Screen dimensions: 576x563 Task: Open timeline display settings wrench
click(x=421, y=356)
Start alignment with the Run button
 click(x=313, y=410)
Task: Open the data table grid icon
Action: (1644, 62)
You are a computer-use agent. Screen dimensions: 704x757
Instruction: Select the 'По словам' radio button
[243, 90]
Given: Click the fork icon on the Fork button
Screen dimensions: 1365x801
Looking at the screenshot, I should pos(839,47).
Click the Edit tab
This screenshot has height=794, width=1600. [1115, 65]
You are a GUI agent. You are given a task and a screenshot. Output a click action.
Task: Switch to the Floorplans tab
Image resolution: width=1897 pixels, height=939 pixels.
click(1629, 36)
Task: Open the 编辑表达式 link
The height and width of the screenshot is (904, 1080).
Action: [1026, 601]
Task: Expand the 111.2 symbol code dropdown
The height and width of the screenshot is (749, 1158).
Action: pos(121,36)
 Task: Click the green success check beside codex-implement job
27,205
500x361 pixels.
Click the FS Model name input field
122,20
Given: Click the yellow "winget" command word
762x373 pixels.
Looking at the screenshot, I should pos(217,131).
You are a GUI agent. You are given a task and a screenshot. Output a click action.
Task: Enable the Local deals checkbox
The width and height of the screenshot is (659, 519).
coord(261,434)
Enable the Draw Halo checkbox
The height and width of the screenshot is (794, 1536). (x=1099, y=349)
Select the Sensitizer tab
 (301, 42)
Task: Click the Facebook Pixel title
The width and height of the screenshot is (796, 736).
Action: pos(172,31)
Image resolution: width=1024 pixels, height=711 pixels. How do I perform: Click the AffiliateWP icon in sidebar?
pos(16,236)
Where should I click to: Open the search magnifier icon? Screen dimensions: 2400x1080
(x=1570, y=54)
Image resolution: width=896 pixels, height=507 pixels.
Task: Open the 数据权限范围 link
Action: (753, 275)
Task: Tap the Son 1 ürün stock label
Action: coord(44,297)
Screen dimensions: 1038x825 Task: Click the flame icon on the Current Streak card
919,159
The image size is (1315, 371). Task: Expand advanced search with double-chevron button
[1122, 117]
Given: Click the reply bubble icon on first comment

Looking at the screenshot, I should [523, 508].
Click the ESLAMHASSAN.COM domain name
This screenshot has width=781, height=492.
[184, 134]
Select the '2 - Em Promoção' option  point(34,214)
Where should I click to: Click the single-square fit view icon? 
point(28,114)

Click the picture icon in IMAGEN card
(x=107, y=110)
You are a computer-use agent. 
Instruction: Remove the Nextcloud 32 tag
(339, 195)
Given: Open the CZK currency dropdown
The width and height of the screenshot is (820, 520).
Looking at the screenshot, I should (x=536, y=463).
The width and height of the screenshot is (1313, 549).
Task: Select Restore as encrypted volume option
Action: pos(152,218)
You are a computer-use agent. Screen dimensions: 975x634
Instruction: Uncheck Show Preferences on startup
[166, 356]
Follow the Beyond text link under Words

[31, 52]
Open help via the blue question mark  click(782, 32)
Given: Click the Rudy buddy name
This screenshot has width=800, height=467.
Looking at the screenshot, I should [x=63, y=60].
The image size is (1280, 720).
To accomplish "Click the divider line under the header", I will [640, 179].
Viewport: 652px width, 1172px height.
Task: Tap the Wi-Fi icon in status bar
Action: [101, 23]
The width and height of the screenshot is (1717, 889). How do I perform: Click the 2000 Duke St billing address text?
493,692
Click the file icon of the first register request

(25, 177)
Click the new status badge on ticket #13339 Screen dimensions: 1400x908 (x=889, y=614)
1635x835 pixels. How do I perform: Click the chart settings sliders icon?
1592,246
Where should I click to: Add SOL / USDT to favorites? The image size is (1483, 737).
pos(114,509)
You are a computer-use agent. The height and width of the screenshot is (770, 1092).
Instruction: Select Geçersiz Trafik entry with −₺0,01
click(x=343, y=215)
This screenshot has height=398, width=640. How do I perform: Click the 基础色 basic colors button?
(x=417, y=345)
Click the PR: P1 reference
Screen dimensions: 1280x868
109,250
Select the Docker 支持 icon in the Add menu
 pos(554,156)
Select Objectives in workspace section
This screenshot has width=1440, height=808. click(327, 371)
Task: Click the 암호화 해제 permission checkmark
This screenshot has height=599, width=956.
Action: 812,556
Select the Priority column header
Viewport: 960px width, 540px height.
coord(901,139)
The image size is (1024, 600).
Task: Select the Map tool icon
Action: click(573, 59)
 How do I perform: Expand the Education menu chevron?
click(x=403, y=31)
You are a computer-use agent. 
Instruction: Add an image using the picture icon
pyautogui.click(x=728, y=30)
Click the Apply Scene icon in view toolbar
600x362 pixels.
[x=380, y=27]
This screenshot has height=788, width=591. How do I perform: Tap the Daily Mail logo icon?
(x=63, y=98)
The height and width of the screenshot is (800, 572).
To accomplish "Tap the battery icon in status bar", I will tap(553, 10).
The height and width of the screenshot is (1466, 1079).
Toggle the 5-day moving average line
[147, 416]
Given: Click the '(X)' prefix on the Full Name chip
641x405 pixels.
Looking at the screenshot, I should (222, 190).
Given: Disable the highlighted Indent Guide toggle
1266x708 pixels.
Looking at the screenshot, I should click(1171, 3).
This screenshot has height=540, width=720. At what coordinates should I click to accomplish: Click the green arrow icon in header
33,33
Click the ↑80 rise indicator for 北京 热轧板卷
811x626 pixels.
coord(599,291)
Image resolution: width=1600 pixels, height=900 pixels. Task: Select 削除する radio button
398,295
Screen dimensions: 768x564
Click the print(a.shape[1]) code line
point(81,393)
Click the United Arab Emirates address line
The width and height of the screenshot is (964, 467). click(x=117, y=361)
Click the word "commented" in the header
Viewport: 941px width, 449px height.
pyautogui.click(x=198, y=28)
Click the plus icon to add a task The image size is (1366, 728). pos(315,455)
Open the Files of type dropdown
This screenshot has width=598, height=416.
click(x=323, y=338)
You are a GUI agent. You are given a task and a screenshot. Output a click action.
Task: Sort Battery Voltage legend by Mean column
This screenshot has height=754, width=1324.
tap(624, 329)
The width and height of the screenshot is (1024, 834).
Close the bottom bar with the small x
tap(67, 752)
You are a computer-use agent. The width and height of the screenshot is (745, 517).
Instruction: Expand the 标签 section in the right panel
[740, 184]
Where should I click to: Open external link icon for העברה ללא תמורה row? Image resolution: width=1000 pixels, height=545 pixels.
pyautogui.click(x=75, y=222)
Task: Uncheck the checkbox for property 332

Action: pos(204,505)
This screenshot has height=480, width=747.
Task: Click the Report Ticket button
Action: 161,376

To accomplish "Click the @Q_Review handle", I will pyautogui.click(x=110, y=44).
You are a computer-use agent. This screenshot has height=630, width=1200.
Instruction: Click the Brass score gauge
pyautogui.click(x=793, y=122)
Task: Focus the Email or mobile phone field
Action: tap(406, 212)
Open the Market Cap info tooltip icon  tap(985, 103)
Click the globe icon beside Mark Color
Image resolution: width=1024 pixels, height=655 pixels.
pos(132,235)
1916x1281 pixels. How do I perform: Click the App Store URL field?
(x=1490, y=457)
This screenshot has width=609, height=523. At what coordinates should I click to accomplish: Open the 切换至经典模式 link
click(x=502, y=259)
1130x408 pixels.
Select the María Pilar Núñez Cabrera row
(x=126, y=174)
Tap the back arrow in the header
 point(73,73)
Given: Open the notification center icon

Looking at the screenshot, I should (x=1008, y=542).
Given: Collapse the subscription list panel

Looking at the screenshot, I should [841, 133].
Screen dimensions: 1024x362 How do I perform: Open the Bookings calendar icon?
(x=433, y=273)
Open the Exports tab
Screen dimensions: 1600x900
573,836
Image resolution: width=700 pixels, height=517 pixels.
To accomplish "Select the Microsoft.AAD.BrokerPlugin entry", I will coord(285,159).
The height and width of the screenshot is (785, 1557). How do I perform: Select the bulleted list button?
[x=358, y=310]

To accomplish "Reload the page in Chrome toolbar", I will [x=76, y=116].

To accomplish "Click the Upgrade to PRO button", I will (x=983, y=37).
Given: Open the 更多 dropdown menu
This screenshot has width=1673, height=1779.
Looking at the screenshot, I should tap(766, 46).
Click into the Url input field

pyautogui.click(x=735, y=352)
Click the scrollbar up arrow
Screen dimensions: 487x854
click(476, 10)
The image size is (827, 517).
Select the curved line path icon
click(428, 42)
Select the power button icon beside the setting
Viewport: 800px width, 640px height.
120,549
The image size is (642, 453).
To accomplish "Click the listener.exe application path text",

━━━━━━━━

What the task asks
As listed above, the lines from the line with "Given: Click the '(X)'" to the line with "Click the ↑80 rise indicator for 北京 热轧板卷" are to be echoed exactly, with both ends included and nothing added.

The completed task
Given: Click the '(X)' prefix on the Full Name chip
641x405 pixels.
Looking at the screenshot, I should (222, 190).
Given: Disable the highlighted Indent Guide toggle
1266x708 pixels.
Looking at the screenshot, I should click(1171, 3).
This screenshot has height=540, width=720. At what coordinates should I click to accomplish: Click the green arrow icon in header
33,33
Click the ↑80 rise indicator for 北京 热轧板卷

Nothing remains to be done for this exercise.